Make offerings inclusive, and take them beyond pure technology.
The digital transformation in Mexico City wasn’t just about digitizing processes or building apps; it also called for partnering with legal and other authorities to simplify bureaucracy and better meet the needs of residents who had come to expect too little from their government. At one point, Merino says, copies of birth certificates in Mexico City expired three months after they were issued. So resolving the problem wasn’t just a technology matter, but an administrative one—and required changing regulations to set the stage for greater innovation across government.
A successful digital approach often starts with simply ensuring residents can access applications to use as intended. One tactic Mexico City used was rolling out a free WiFI initiative—and even subsidizing data plans when WiFi was not available—so citizens could actually reach its offerings. Another was making sure digital products worked on almost any phone a citizen might own, with the agency using the lowest-level smartphones sold at convenience stores as a proxy for success.
What united these approaches was a mission-driven culture that was committed to equity. As Sheinbaum once explained, “Technology does not make sense if it isn’t for the benefit of the inhabitants, especially the most marginalized of our city.”
Turn data into insights to guide action and build political support.
In Mexico City, the number of users on the Llave platform has topped six million, equivalent to roughly 87 percent of the adult population in the city proper. The agency has rolled out more than 330 products in less than five years, with a market value of $100 million. And with Llave fast-tracking the sharing of resident information between departments, the agency has consolidated some 2,100 procedures down to roughly 500 in a massive streamlining of the process of engaging with the local government.
Among the examples cited by Merino was getting street lights fixed. A previous system required residents to call a phone number, file a report, wait for someone from the city to confirm the issue, wait for the city to send someone to fix it, and then wait for yet another person to confirm it was working. Now, he says, a 311-style system is one of the most-used services under the system’s digital infrastructure, and residents get notifications that things they requested are being addressed—and are given the opportunity to reopen the issue if need be.

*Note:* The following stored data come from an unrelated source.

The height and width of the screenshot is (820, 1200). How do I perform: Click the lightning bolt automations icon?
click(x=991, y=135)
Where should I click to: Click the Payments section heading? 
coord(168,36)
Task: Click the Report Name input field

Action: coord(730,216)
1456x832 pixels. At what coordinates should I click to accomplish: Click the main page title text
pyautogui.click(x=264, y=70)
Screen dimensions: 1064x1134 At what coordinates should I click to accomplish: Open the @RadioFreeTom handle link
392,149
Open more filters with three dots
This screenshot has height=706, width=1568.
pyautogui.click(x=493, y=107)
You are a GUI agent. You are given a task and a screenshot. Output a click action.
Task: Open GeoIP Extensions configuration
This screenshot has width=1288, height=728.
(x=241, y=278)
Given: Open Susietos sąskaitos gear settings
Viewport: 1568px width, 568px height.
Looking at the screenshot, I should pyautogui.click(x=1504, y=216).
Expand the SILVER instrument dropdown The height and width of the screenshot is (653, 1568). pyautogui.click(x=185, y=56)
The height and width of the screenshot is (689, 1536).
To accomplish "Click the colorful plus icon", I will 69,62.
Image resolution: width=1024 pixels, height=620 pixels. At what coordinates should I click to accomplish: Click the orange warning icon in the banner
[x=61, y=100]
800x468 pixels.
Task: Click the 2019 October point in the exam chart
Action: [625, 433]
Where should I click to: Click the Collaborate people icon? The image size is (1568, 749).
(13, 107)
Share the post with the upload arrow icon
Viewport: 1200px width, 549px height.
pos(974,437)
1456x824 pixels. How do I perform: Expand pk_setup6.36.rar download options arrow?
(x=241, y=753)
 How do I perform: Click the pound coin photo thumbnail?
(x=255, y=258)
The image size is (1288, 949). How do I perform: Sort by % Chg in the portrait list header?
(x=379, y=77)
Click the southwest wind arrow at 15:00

But it goes beyond just showing results. There needs to be trust that the result was worthwhile. That's where demonstrating efficiency, cost-effectiveness, and care as custodians of taxpayer dollars comes into play. As Goldsmith and Nagler explain, the agency used $25,000—the amount the government estimated it would cost to rebuild a home after an earthquake—as a metric for spending. The idea was that every investment by the digital agency at that level should deliver public good at the same value as a person’s home. So if the agency is putting $500,000 into a new product, will it offer the public as much of a return collectively as building 20 new homes would?
Finally, while there’s a public-facing component, there’s also an internal need to showcase successes and build a culture of respect for digital services. Ideally, political leaders may not only be on board with digitization, but able to talk about it and use it themselves. Merino says that then-Mayor Sheinbaum—who was asked about her city’s efforts at CityLab in 2022 and is now a leading candidate to be the next president of Mexico—was vital to its success.
“She always placed the agency in the center of government decisions,” he says. “We were called into every single meeting—always. It was very obvious to everyone that we were a relevant player, so they paid attention to us.”